Taxation Explosion in Conroe Texas

Conroe ISD’s $677 Million Bond Package, Set For November 5 Referendum, Will Cost Higher Taxes Than Failed May 4 $807 Million Bond Package

Conroe Independent School District’s $677 Million Bond package, set for November 5, 2019, voter referendum, is an explosion of taxes even worse than the failed $807 Million Bond package, which voters rejected on May 4, 2019.

Conroe, August 29 – Conroe Independent School District’s (CISD) $677 Million Bond package, which the school district has set for a November 5, 2019, voter referendum, will cause taxpayers to suffer higher tax increases than the $807 Million Bond package, which voters rejected soundly in the May 4, 2019, election.

The huge difference, however, is that CISD allowed voters to vote on the tax increase portion of the $807 Million Bond, but the school district has already passed the enormous tax increase necessary to support the $677 Million Bond package and has no intention of permitting voters to vote on it. Instead, the school district is lying to voters with advertising – paid with tax dollars earmarked for education – announcing “No Tax Rate Increase If Approved By Voters on November 5.”

There’s no tax rate increase in the bond election, because CISD already implemented the tax rate increase without allowing voters to approve it!

Clearly, voters have a remedy. The citizens of CISD must (1) reject the $677 Million Bond on November 5, and (2) remove the liberal majority of CISD Board members in the November, 2020, General Election, and replace them with a Board which represents the interests of the children and the taxpayers.

When CISD tried to win the $807 million bond package in the May 4, 2019, election, CISD’s Chief Financial Officer Darren Rice provided a detailed chart projecting the Debt Service Tax Rate and property tax appraisal increases. The numbers in the chart above come directly from Rice’s numbers and projections, except that the TAX portion reflects only the TAX on the Debt Service part of CISD’s total tax rate. Readers should remember that CISD’s current total tax rate is $1.28 per $100 valuation, consisting of $0.22 per $100 valuation (or 22 cents per $100) in Debt Service and $1.06 per $100 valuation (or one dollar and six cents per $100) in Maintenance and Operations.

+===+

◆ **WHAT TO DO**:
a) Rewrite the article on the Conroe ISD bond package from "Conroe Independent School District’s $677" to "May 4, 2019.", changing "rejected" to "defeated".
b) According to the article on the Conroe ISD bond package, what is CISD's current total tax rate?
c) Pick up the article on the Conroe ISD bond package after its final sentence and continue it.

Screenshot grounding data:
+===+

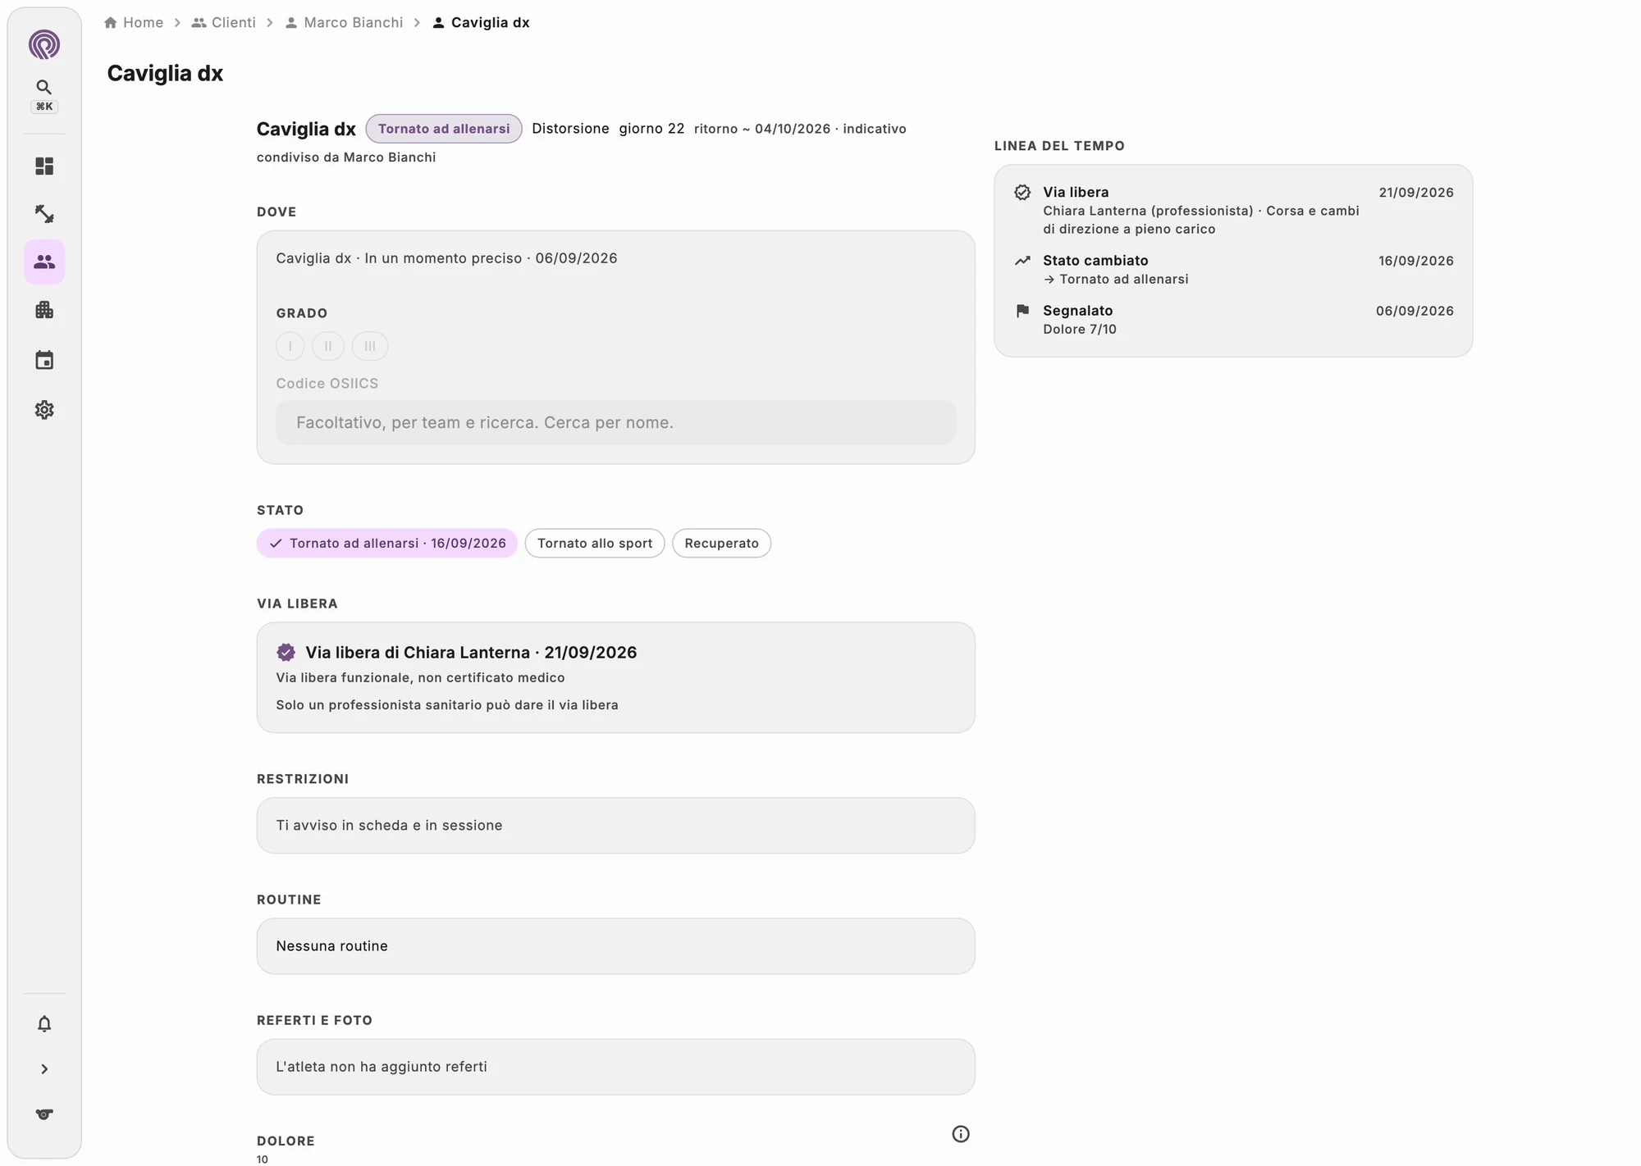The width and height of the screenshot is (1641, 1166).
Task: Set status to Tornato allo sport
Action: [x=595, y=543]
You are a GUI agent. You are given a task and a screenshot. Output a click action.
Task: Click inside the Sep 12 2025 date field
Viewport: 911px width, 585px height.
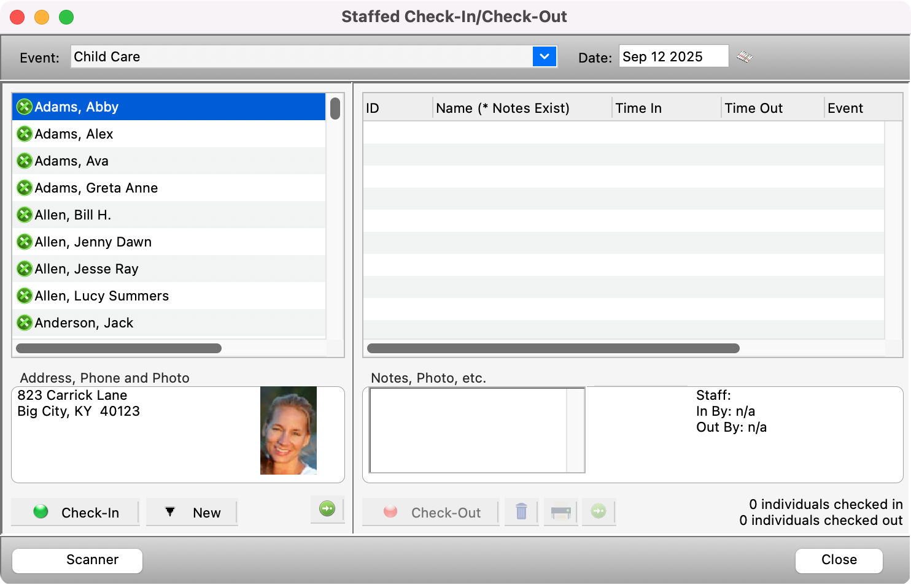[x=673, y=56]
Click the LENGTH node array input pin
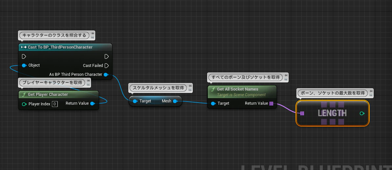This screenshot has width=392, height=170. click(302, 114)
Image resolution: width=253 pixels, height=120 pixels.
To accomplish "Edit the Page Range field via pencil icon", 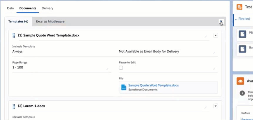I will 107,69.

+===+

◆ **SOLVED PROBLEMS**:
a)
Conroe Independent School District’s $677 Million Bond package, set for November 5, 2019, voter referendum, is an explosion of taxes even worse than the failed $807 Million Bond package, which voters defeated on May 4, 2019.

b) $1.28 per $100 valuation.

c)
The only reason CISD’s total tax rate decreased for the Fiscal Year Ending in 2020 is because the Texas Legislature enacted House Bill 3, which required all school districts to reduce their Maintenance and Operations portion of the tax rate by seven (7) cents. School districts aren’t losing any money at all, because the State of Texas is providing the funds to make up the difference during the next two years from a State “surplus.” Of course, where did the “surplus” come from? It came from you, the taxpayers!

Under the $807 million bond package, CISD had projected the tax rate would increase up to $0.27 per $100 valuation, but those increases didn’t occur all at once during Fiscal Year 2020. The tax and bond package, of course, also included increases in property tax appraisals through the CISD-controlled Board of Directors of the Montgomery Central Appraisal District. The Appraisal Increases shown in the chart come directly from the projections of CISD and CISD’s Rice.

Under the $677 million bond package, CISD isn’t allowing the voters to approve or disapprove the massive tax rate increase, as the school district already implemented that increase through its Fiscal Year 2020 Budget, which the Board just voted to approve.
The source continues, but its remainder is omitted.